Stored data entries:

###

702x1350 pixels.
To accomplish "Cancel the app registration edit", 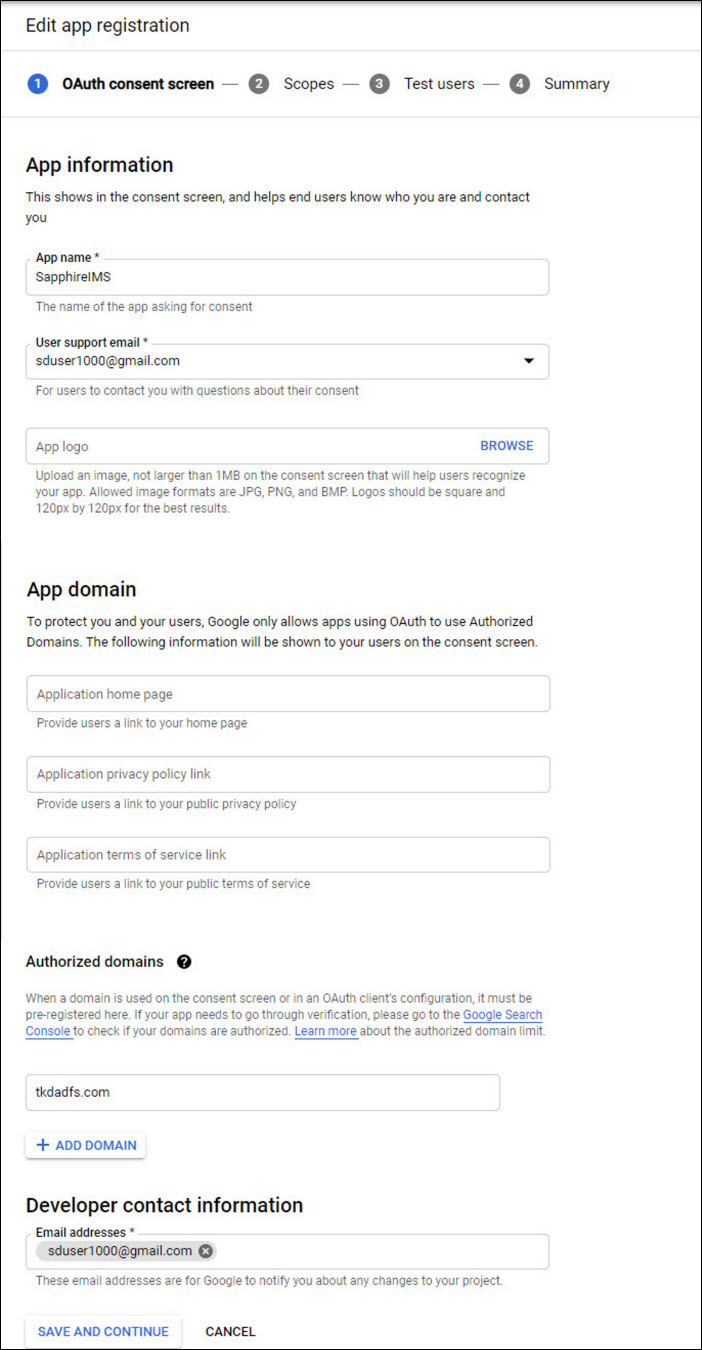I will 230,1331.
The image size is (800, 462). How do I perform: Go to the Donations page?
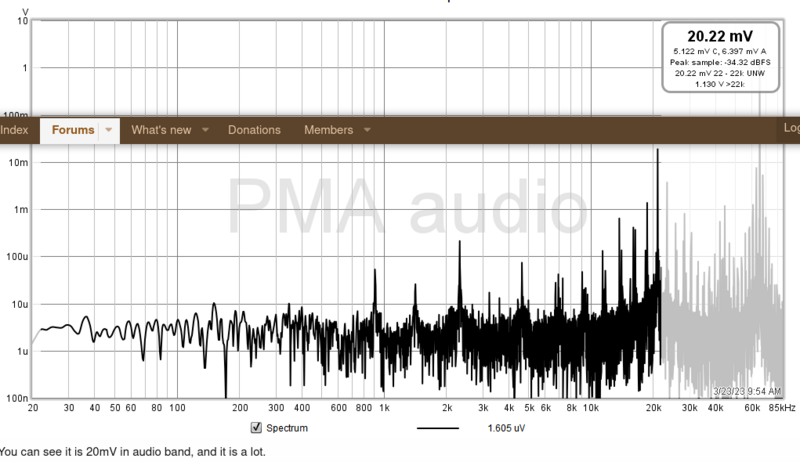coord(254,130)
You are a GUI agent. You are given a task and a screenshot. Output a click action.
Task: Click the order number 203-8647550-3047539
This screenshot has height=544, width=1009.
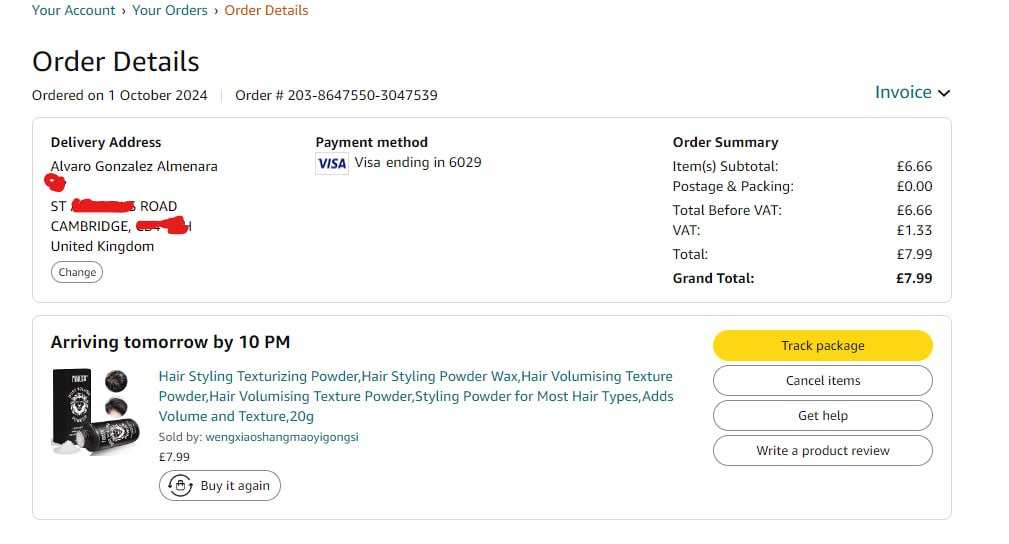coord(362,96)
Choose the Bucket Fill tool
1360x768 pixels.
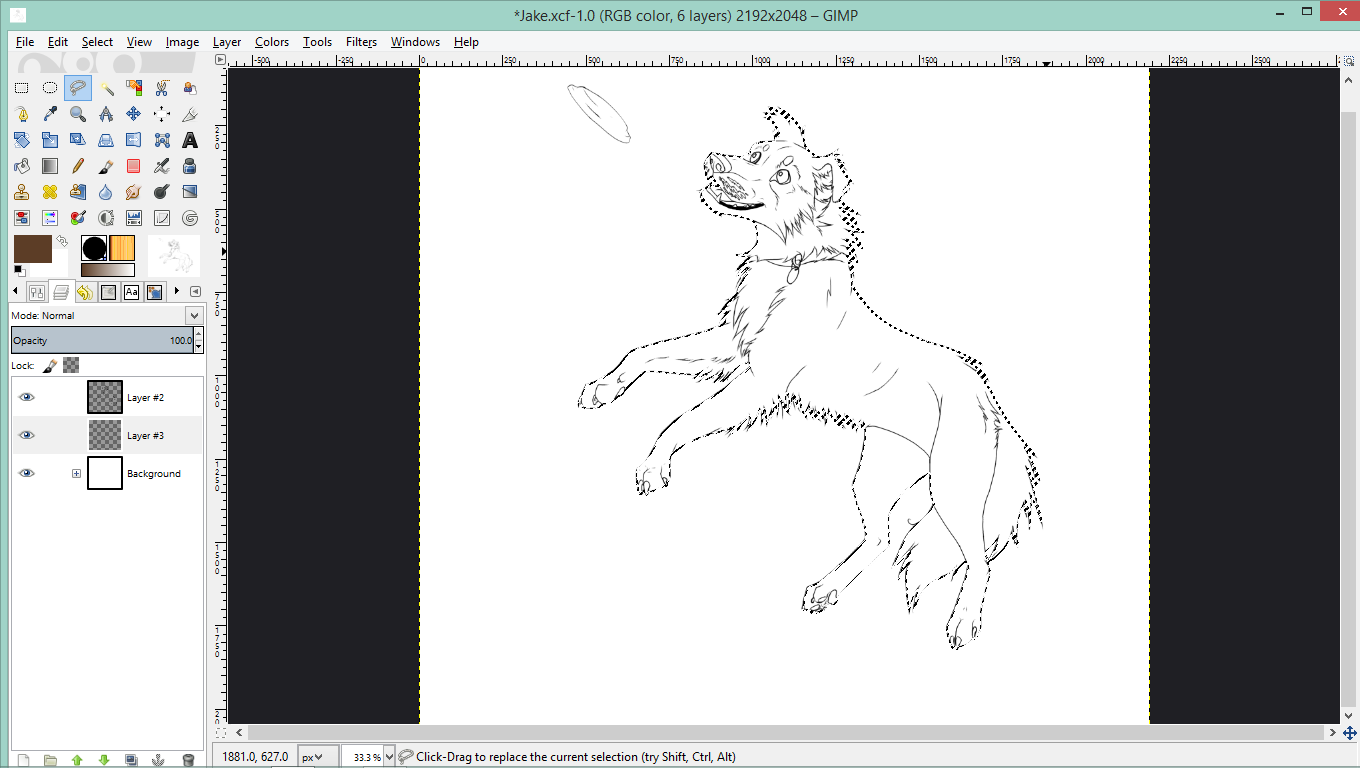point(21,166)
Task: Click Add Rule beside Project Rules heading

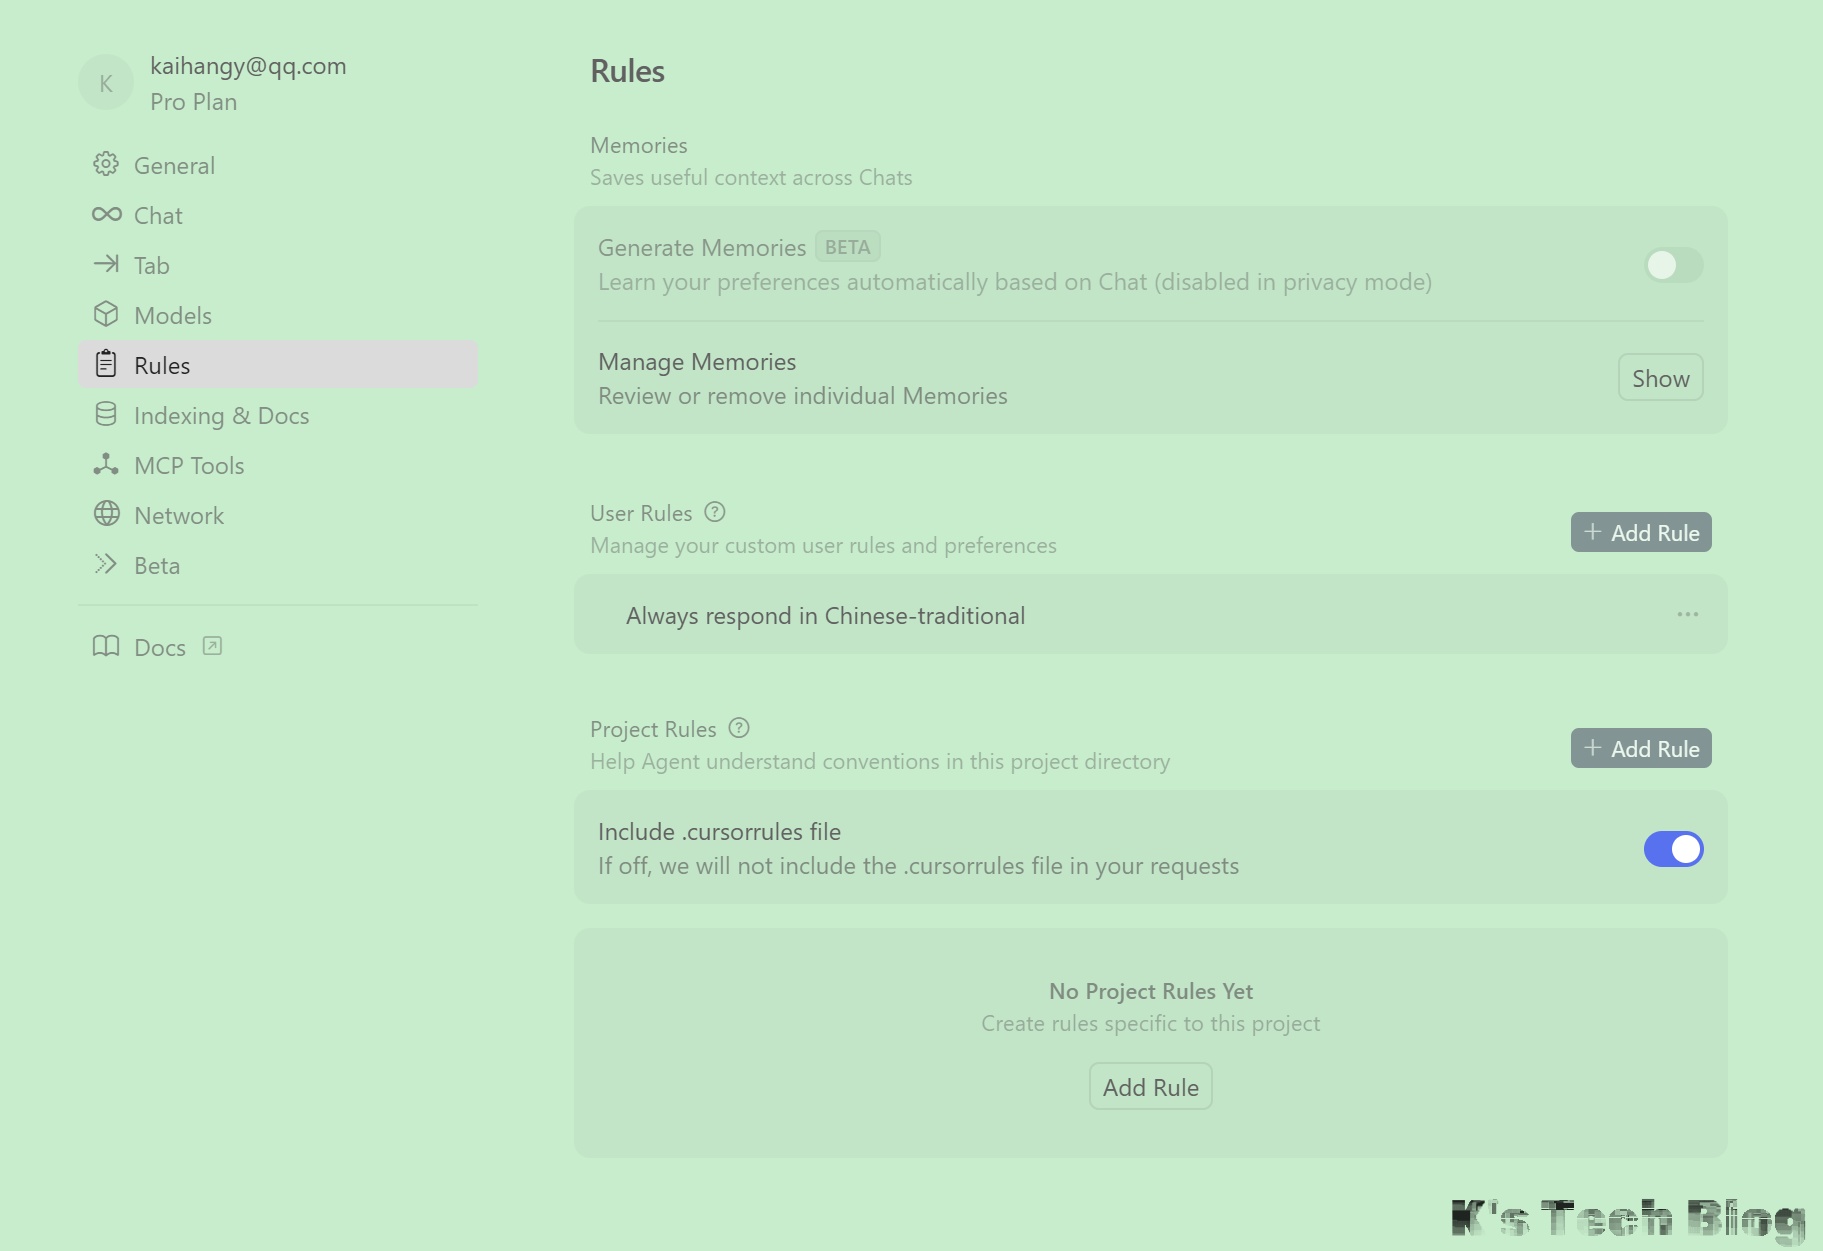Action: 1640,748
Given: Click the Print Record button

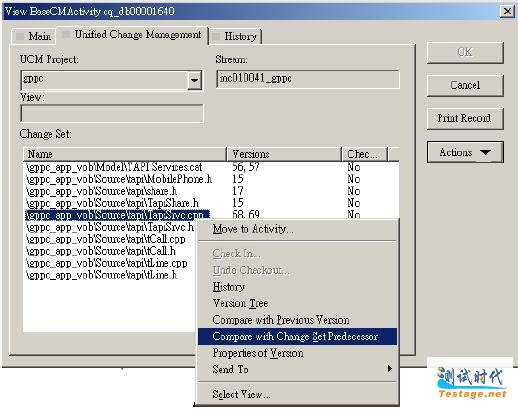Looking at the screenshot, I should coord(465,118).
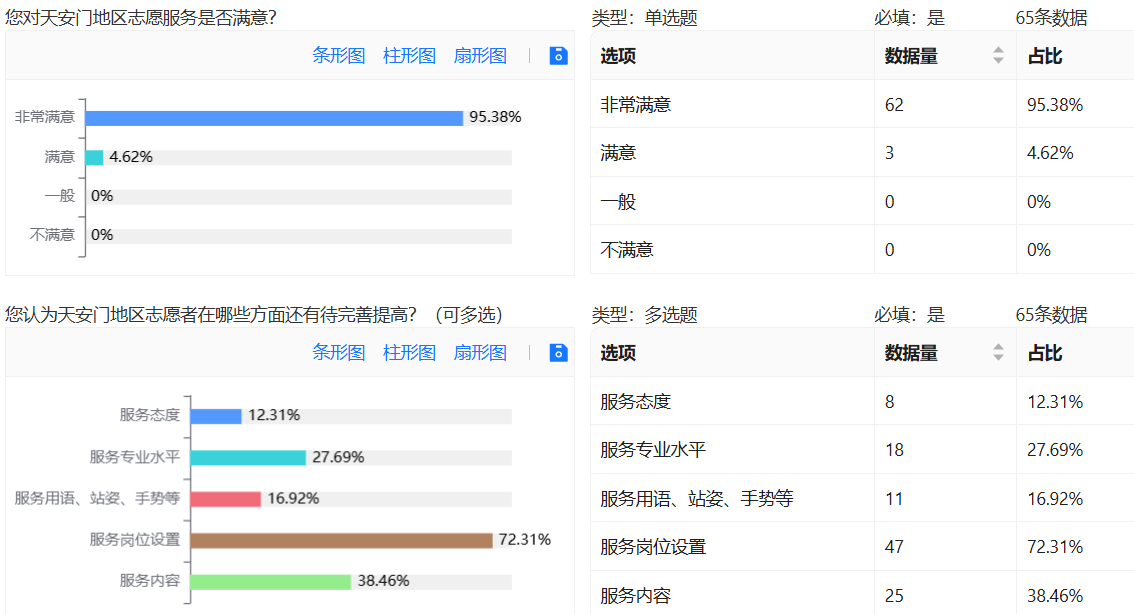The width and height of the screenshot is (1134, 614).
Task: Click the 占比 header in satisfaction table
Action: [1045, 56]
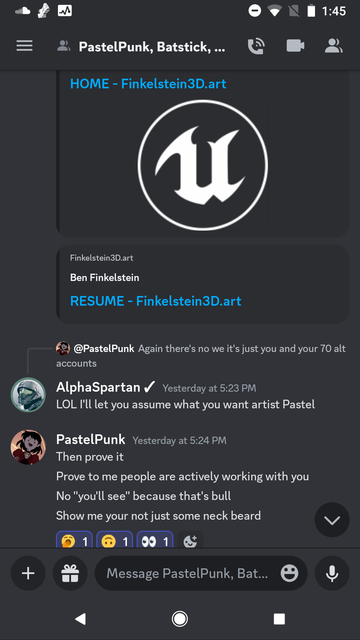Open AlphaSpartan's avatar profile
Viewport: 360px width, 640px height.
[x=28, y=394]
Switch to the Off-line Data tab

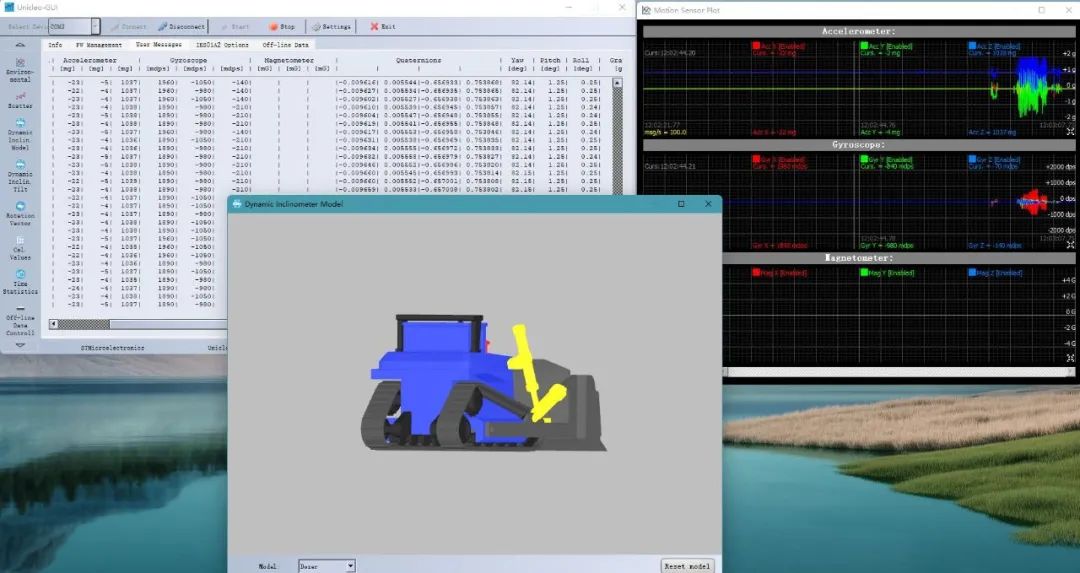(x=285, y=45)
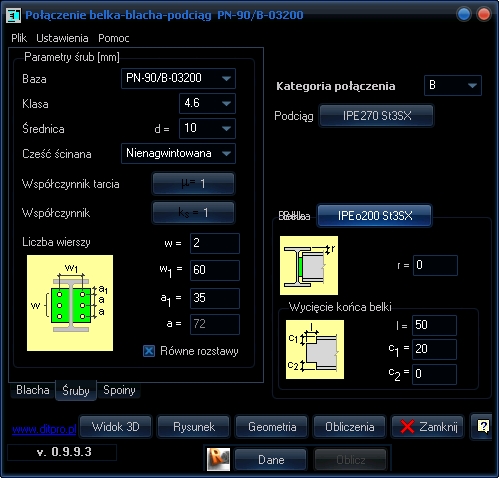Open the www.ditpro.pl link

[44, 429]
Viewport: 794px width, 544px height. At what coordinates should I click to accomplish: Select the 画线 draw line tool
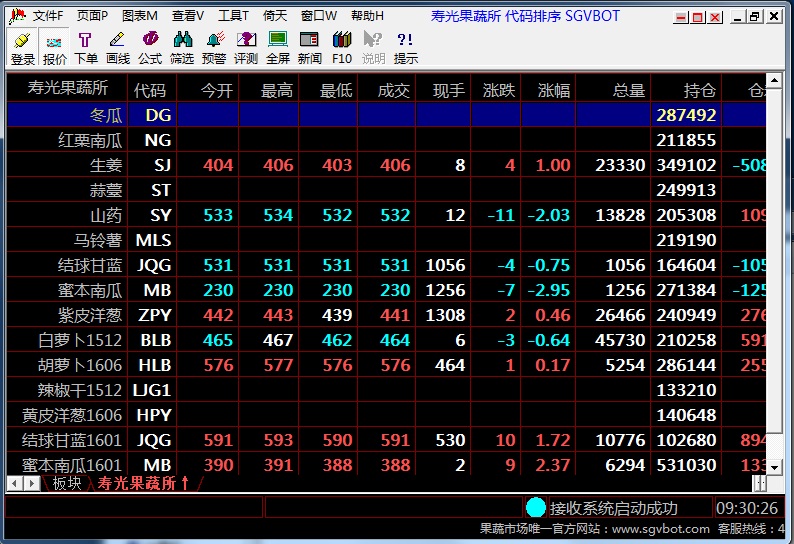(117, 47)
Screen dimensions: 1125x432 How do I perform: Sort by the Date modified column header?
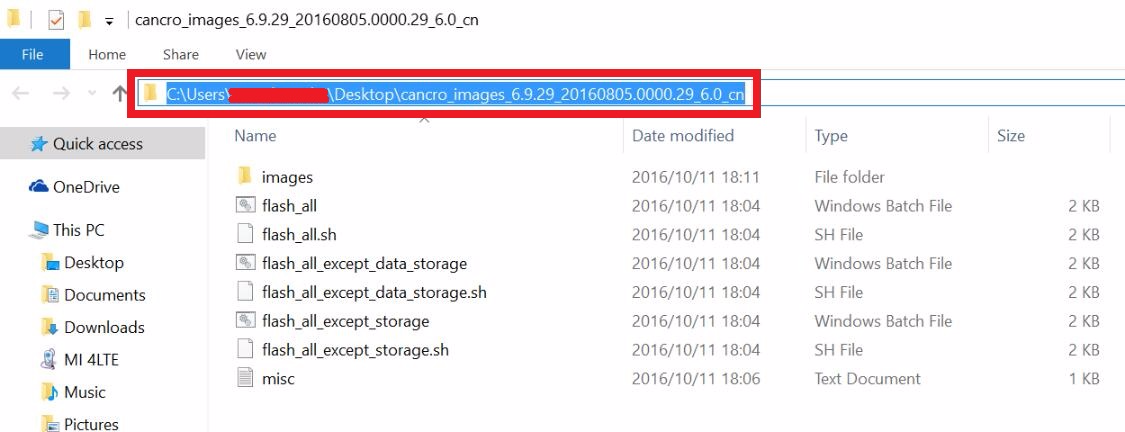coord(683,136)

###

> **WHAT IS EXPECTED**:
In the records above, find the line that contains "Screen dimensions: 1125x432", then write it out along with every line after it, exactly, through the last one. Leave the pictures out.

> **TASK ANSWER**:
Screen dimensions: 1125x432 How do I perform: Sort by the Date modified column header?
coord(683,136)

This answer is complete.